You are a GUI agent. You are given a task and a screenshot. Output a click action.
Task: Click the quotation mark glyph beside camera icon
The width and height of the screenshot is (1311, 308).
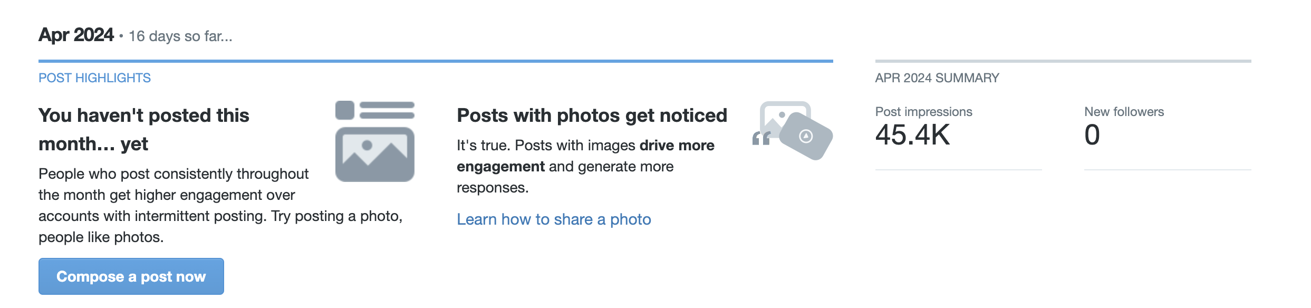(761, 138)
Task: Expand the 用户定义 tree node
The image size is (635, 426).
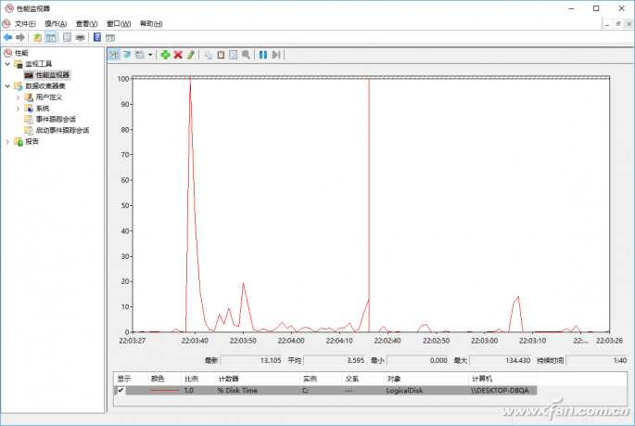Action: click(x=18, y=97)
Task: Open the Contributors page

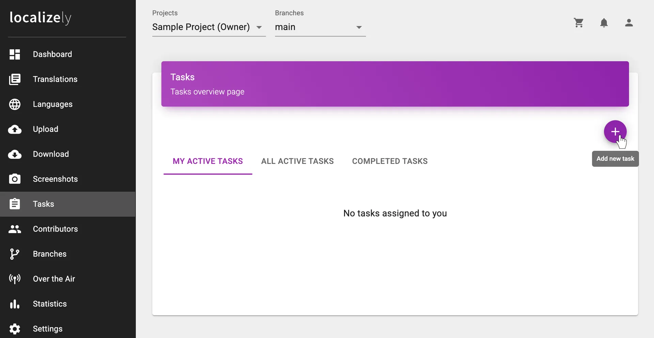Action: (55, 229)
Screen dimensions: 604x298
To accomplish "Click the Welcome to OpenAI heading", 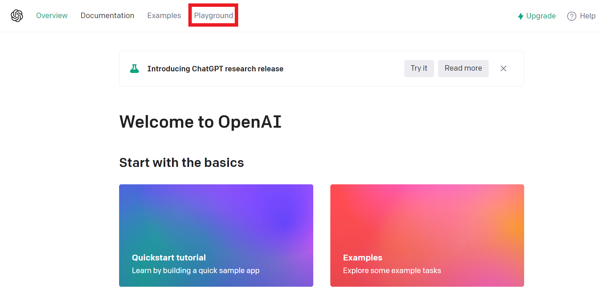I will (x=200, y=122).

[Requirement] Rescale the entries from their start through the line containing "Action: (55, 229)", both ends included, and reproduce all of those lines with the requests. Multiply each coordinate in the answers by 0.35 and round it to a whole number, with halves rounding up, leaving out the pictures.

[Written reply]
You are a GUI agent. You are given a task and a screenshot. Output a click action.
Task: Click the quotation mark glyph beside camera icon
The width and height of the screenshot is (1311, 308).
(266, 48)
Task: Expand the 用户定义 tree node
The image size is (635, 426).
Action: click(x=6, y=34)
Task: Open the Contributors page

Action: (19, 80)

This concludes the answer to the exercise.